The GPU essentially acts as the Northbridge for the system, and sits in the middle of everything. From the graphics hardware, there is 10.8GB/sec of bandwidth up and down to the CPU itself. The rest of the system is hooked in with 500MB/sec of bandwidth up and down. The high bandwidth to the CPU is quite useful as the GPU is able to directly read from the L2 cache. In the console world, the CPU and GPU are quite tightly linked and the Xbox 360 stands to continue that tradition.

Weighing in at 332M transistors, the Xbox 360 GPU is quite a powerful part, but its architecture differs from that of current desktop graphics hardware. For years, vertex and pixel shader hardware have been implemented separately, but ATI has sought to combine their functionality in a unified shader architecture.

What's A Unified Shader Architecture?

The GPU in the Xbox 360 uses a different architecture than we are used to seeing. To be sure, vertex and pixel shader programs will run on the part, but not on separate segments of the hardware. Vertex and pixel processing differ in purpose, but there is quite a bit of overlap in the type of hardware needed to do both. The unified shader architecture that ATI chose to use in their Xbox 360 GPU allows them to pack more functionality onto fewer transistors as less hardware needs to be duplicated for use in different parts of the chip and will run both vertex and shader programs on the same hardware.

There are 3 parallel groups of 16 shader units each. Each of the three groups can either operate on vertex or pixel data. Each shader unit is able to perform one 4 wide vector operation and 1 scalar operation per clock cycle. Current ATI hardware is able to perform two 3 wide vector and two scalar operations per cycle in the pixel pipe alone. The vertex pipeline of R420 is 6 wide and can do one vector 4 and one scalar op per cycle. If we look at straight up processing power, this gives R420 the ability to crunch 158 components (30 of which are 32bit and 128 are limited to 24bit precision). The Xbox GPU is able to crunch 240 32bit components in its shader units per clock cycle. Where this is a 51% increase in the number of ops that can be done per cycle (as well as a general increase in precision), we can't expect these 48 piplines to act like 3 sets of R420 pipelines. All things being equal, this increase (when only looking at ops/cycle) would be only as powerful as a 24 piped R420.

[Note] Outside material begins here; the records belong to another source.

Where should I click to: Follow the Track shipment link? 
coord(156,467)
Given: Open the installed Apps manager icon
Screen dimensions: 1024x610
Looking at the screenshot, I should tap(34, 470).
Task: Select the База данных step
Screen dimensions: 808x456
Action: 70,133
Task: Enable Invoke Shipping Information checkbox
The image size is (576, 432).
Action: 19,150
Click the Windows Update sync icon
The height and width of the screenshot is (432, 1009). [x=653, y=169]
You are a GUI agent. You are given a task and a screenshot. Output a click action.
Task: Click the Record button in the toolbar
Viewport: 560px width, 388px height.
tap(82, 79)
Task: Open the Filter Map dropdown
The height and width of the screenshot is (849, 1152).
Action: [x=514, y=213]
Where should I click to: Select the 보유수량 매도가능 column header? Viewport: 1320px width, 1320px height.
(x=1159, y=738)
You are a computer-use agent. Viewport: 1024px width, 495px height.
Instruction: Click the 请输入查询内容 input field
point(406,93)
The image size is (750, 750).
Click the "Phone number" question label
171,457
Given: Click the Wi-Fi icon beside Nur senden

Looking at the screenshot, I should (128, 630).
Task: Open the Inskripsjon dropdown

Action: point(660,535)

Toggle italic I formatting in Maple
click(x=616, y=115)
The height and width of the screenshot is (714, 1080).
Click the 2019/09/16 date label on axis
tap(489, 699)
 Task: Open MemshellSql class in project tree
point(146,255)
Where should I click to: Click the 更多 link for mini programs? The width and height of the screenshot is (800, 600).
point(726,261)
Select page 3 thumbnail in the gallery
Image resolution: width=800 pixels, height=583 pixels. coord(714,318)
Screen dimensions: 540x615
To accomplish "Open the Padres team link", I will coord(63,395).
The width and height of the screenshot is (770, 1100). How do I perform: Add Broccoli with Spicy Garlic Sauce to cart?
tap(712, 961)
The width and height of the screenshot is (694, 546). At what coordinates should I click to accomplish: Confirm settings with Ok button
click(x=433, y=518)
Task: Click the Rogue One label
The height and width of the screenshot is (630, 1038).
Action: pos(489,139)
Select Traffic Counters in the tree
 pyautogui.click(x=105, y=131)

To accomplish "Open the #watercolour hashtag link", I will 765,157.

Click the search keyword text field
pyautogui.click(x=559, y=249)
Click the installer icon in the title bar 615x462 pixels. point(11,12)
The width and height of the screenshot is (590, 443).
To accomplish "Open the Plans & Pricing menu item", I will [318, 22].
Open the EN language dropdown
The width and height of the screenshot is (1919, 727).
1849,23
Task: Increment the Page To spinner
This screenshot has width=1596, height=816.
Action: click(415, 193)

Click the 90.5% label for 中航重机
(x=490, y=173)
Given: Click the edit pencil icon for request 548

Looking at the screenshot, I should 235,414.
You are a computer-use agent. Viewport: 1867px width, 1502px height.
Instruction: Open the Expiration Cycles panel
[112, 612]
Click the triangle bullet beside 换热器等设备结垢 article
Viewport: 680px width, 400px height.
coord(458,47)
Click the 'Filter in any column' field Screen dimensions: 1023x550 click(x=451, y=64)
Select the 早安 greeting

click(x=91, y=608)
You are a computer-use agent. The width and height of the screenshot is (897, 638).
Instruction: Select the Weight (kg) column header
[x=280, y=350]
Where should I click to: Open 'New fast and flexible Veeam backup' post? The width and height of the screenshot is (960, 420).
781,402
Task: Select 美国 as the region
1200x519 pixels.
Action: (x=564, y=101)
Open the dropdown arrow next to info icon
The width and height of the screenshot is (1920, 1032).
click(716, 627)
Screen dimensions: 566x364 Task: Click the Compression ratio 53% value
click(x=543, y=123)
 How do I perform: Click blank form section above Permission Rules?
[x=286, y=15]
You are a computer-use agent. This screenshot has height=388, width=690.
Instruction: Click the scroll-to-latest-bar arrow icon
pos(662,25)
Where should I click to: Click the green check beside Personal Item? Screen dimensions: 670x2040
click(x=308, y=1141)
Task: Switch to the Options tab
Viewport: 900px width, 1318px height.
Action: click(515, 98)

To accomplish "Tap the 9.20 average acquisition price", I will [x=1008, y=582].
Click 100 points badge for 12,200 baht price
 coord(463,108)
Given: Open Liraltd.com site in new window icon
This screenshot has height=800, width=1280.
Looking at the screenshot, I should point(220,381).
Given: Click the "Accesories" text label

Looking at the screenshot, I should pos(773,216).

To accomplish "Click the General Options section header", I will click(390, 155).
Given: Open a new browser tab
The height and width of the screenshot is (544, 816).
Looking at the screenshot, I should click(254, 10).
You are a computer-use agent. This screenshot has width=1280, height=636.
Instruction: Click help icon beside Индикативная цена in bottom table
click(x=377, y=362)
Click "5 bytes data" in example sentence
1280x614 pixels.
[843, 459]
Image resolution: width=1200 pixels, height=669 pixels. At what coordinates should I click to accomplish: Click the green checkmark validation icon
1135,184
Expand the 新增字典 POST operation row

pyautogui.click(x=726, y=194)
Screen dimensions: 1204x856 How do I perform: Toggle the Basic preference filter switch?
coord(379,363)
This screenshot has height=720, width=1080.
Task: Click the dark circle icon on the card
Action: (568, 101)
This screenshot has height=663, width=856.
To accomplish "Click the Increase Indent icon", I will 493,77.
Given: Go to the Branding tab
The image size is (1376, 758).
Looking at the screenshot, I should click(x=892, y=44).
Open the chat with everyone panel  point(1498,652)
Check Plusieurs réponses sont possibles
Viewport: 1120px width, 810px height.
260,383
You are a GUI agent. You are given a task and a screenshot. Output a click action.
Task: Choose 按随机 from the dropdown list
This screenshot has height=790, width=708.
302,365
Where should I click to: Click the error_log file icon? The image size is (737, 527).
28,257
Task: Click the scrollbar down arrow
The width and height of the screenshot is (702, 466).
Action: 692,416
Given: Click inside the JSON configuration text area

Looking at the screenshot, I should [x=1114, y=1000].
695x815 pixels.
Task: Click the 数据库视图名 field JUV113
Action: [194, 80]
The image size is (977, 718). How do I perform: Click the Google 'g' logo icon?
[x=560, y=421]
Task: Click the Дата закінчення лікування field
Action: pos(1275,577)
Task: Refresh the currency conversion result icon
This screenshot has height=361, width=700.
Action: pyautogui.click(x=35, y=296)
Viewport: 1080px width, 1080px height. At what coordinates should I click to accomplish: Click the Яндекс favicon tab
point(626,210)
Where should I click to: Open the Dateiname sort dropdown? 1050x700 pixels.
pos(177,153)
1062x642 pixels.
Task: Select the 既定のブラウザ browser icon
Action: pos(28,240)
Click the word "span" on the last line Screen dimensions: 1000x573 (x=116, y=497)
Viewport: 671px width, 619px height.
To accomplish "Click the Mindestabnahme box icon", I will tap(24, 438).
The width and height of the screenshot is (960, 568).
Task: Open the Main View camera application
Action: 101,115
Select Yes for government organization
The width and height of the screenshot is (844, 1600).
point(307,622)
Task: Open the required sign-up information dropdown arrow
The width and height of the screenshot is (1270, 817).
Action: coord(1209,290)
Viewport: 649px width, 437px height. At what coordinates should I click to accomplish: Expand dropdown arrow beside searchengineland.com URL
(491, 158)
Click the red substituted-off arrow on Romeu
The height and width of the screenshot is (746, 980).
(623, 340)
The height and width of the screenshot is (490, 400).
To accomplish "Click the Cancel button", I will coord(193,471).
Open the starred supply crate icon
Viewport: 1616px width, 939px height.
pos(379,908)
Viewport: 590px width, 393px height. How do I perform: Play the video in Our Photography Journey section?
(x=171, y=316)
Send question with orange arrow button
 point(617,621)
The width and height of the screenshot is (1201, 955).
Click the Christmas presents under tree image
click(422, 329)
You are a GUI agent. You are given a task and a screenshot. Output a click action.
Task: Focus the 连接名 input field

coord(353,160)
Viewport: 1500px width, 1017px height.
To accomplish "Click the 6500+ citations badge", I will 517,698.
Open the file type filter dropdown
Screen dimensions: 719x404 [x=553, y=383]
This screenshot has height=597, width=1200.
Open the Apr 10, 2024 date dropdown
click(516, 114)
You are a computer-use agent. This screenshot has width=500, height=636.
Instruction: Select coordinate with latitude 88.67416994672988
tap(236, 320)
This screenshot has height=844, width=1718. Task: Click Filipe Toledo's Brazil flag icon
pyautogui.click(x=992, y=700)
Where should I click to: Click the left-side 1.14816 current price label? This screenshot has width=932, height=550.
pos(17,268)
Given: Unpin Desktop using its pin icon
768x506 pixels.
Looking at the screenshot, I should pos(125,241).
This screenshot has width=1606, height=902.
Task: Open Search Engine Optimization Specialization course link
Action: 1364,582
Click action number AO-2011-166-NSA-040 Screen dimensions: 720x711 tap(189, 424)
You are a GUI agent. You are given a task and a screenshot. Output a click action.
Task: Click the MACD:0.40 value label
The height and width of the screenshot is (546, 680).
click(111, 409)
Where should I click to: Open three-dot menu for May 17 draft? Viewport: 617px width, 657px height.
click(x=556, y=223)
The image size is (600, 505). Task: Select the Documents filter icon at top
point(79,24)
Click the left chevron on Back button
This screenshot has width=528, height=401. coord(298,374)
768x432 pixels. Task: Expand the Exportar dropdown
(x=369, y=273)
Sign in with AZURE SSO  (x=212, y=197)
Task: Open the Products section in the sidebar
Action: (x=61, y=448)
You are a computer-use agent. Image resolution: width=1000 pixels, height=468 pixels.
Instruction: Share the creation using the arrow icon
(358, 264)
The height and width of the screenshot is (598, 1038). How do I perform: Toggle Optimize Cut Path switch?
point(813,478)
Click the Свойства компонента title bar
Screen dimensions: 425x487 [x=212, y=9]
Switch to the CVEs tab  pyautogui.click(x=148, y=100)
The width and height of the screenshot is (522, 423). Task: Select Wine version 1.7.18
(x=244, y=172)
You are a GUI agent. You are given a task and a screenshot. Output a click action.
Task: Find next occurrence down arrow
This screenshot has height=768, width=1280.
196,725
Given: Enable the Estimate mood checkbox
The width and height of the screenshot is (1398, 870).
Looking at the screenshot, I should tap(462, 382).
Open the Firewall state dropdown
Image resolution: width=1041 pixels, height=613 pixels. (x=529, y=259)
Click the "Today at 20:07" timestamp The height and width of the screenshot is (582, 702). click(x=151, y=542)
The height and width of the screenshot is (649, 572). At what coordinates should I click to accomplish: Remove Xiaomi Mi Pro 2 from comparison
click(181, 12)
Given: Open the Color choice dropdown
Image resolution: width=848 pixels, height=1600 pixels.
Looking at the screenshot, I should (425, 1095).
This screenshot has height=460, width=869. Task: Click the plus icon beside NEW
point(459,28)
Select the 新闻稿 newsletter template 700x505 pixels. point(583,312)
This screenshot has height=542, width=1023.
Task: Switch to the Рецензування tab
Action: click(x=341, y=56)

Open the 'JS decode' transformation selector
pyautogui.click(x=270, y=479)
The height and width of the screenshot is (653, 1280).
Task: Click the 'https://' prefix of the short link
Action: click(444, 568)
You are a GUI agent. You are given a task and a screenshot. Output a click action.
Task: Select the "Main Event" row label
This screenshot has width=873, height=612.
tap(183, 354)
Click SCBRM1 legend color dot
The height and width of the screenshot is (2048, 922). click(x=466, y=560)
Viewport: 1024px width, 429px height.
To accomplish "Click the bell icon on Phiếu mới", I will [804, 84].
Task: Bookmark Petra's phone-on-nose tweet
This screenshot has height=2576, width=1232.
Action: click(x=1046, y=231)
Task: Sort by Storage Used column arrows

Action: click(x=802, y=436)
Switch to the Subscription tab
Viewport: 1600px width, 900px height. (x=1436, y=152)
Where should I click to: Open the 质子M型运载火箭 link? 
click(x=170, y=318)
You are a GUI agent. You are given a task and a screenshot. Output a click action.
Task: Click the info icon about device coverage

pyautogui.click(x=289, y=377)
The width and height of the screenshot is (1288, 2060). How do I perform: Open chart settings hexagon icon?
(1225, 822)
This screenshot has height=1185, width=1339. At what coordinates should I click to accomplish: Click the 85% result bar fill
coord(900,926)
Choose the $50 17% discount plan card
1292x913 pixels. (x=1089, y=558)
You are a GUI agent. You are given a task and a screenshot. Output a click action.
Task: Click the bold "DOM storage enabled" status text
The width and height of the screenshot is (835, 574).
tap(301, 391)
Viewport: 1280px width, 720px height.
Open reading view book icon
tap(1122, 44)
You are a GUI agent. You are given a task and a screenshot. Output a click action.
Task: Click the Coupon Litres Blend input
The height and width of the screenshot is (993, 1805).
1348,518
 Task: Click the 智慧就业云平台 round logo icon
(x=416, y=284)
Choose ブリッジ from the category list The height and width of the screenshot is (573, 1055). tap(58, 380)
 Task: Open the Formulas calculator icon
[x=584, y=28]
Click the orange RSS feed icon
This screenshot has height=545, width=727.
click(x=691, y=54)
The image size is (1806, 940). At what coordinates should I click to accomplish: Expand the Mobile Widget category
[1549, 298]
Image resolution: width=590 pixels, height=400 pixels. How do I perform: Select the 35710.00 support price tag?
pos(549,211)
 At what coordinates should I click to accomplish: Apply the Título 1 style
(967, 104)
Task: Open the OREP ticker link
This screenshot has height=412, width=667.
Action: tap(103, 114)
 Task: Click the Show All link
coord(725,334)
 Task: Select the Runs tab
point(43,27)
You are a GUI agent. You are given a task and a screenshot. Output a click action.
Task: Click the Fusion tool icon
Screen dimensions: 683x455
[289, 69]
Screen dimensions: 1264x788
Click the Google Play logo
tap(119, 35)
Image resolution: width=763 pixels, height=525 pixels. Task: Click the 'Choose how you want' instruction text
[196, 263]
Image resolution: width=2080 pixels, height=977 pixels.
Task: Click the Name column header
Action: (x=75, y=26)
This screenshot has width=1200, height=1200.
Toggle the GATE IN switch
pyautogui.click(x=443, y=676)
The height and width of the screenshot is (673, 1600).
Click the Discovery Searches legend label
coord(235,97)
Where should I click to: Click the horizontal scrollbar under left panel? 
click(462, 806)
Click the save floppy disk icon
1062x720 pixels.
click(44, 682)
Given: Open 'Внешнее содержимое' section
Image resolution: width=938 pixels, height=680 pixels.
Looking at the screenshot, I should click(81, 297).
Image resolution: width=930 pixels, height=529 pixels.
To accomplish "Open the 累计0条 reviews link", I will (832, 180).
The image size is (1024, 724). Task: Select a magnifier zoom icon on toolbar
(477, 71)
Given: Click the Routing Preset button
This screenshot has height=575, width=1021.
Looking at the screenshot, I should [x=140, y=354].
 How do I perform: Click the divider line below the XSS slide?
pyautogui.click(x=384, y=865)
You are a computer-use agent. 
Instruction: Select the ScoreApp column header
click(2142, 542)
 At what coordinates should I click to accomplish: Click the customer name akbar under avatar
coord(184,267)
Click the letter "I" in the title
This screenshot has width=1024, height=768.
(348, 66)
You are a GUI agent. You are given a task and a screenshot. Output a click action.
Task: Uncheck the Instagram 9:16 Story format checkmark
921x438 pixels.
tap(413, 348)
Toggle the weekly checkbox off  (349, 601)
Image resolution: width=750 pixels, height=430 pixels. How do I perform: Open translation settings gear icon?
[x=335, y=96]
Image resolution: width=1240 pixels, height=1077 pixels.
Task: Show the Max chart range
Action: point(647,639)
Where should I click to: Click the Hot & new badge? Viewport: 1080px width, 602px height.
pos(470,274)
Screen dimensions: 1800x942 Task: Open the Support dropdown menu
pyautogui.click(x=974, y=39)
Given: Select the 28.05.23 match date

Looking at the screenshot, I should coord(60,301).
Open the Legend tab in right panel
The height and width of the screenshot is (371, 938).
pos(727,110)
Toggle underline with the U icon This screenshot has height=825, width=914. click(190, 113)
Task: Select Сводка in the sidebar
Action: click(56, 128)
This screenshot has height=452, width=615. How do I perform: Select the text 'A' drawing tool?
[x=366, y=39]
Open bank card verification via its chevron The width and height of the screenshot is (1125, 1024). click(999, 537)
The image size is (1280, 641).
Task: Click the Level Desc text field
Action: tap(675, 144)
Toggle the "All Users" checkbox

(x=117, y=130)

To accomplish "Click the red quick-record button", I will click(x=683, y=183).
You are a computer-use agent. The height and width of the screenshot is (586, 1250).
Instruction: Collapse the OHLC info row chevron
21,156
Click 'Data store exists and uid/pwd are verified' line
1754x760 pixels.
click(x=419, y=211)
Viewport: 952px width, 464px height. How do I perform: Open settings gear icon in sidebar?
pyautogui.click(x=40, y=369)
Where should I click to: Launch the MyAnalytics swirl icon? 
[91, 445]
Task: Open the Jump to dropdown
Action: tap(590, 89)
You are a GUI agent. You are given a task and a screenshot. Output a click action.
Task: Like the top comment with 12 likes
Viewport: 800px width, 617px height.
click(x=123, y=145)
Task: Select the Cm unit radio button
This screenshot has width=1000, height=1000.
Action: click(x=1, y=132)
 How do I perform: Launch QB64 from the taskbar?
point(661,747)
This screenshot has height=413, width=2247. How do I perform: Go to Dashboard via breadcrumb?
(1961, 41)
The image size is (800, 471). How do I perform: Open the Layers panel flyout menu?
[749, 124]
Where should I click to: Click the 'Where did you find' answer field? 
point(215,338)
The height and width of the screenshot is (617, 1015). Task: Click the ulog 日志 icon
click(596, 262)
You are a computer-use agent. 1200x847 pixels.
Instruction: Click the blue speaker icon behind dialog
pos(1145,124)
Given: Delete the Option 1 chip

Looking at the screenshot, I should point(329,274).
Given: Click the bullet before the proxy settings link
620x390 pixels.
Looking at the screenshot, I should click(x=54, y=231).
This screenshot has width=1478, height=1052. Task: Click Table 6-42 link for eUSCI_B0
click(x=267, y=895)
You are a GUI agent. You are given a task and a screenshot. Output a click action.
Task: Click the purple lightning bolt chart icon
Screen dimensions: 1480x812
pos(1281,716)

What will make or break the difference between something like a 24 piped R420 and the unified shaders of the Xbox GPU is how well applications will lend themselves to the adaptive nature of the hardware. Current configurations don't have nearly the same vertex processing power as they do pixel processing power. This is quite logical when we consider the fact that games have many more pixels displayed than vertices. For each geometry primitive, there are likely a good number of pixels involved. Of course, not all titles will need the same ratio of geometry to pixel power. This means that all the ops per clock could either be dedicated to geometry processing in truly polygon intense scenes. On the flip side (and more likely), any given clock cycle could see all 240 ops being used for pixel processing. If game designers realize this and code their shaders accordingly, we could see much more focused processing power dedicated to a single type of problem than on current hardware.

ATI is predicting that developers will use lots of very small triangles in Xbox 360 games. As engines like Epic's Unreal Engine 3 have shown incredible results using pixel shaders and normal maps to augment low geometric detail, we can't tell if ATI is trying to provide the chicken or the egg. In other words, will we see many small triangles on Xbox 360 because console developers are moving in that direction or because that is what will run well on ATI's hardware?

Regardless of the paths that lead to this road, it is obvious that the Xbox 360 will be a geometry power house. Not only are all 3 blocks of 16 shaders able to become vertex shaders, but ATI's GPU will be able to handle twice as many z operations if a z only pass is performed. The same is true of current ATI and NVIDIA hardware, but the fact that a geometry only pass can now make use of shader hardware to perform 48 vector and 48 scalar operations in any given clock cycle while doing twice the z operations is quite intriguing. This could allow some very geometrically complicated scenes.

How Many Threads? Inside the Xenos GPU


View All Comments

  • LanceVance - Friday, June 24, 2005 - link

    Excellent article. Definitely the most thorough, informative, well researched article on the PS3/Xbox360.

    And most importantly, unlike every other article on the subject, it's not strongly biased toward one camp while making comments of substance.
  • yacoub - Friday, June 24, 2005 - link

    I bet the PS3 debuts at a higher price.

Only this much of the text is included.